**TASK DETAILS**
Which lines of the listing below contain the string "Point"? Show each of them in full.

**SUPPLIED RECORDS**
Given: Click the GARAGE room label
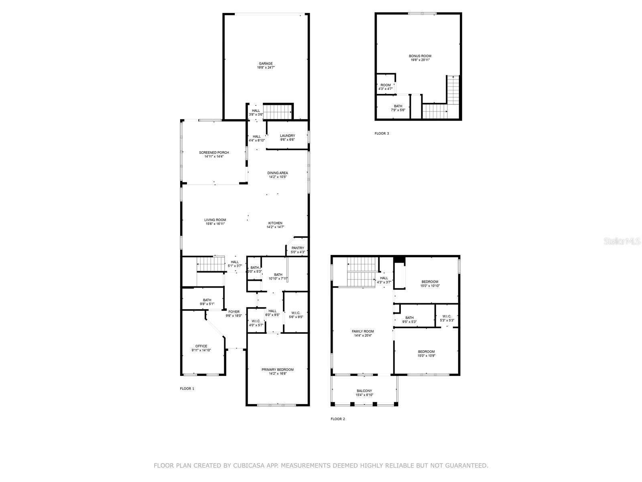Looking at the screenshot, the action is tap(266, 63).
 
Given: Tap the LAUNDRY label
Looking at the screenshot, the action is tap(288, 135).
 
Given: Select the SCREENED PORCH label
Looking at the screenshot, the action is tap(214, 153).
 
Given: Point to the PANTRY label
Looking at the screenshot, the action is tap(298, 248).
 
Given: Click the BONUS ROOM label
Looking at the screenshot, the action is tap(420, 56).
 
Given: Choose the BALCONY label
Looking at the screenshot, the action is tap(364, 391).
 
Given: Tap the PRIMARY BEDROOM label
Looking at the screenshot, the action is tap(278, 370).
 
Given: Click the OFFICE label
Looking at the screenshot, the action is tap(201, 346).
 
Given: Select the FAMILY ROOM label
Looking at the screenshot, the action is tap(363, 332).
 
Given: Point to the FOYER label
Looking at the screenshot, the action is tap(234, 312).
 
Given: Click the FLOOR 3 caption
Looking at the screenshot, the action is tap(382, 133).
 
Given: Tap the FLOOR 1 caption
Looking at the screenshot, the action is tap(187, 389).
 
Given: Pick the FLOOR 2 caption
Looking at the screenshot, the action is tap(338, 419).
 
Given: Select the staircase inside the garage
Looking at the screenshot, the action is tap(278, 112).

**REPLY TO THE EXERCISE**
Given: Point to the PANTRY label
Given: Point to the FOYER label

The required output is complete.